Item position entries:
------------------------------------
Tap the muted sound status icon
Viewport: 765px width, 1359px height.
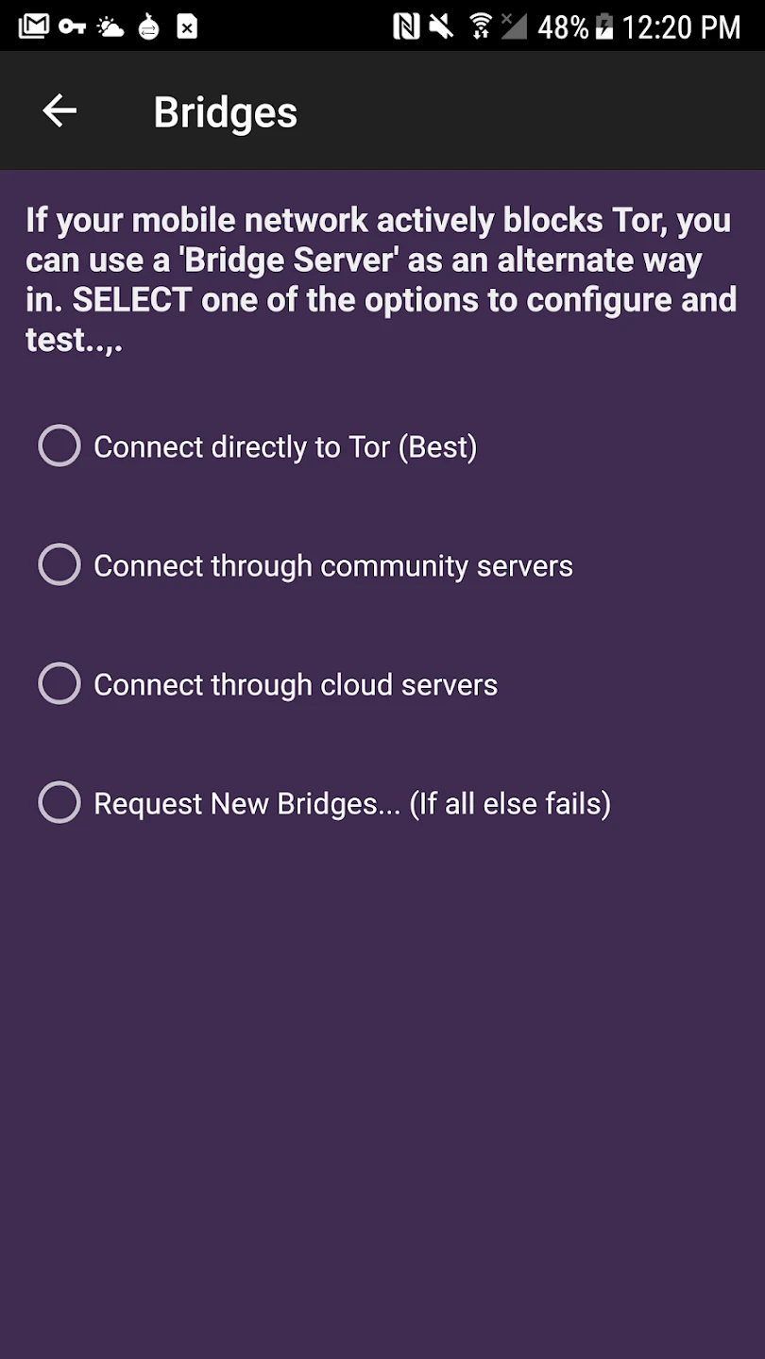441,26
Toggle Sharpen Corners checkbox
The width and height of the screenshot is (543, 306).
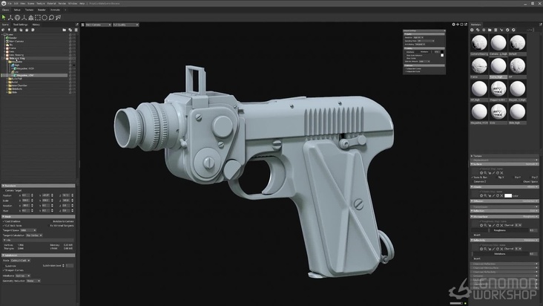(5, 269)
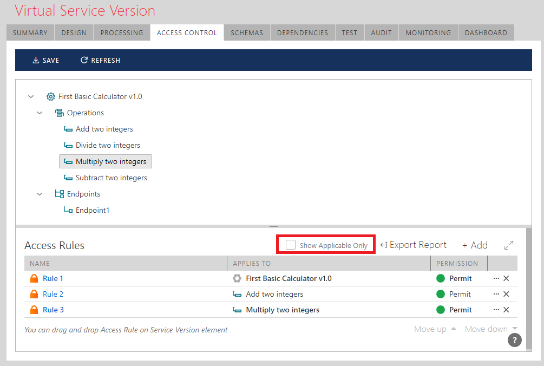
Task: Collapse the Endpoints tree node
Action: pos(40,194)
------------------------------------
WHAT YOU WILL DO:
Please transcribe the text lines of all the entries above word for word, leaving the pictures out of your answer.

TASK RESPONSE:
Tap the muted sound status icon
Viewport: 765px width, 1359px height.
441,26
Toggle Sharpen Corners checkbox
The width and height of the screenshot is (543, 306).
(5, 269)
Task: Collapse the Endpoints tree node
Action: pos(40,194)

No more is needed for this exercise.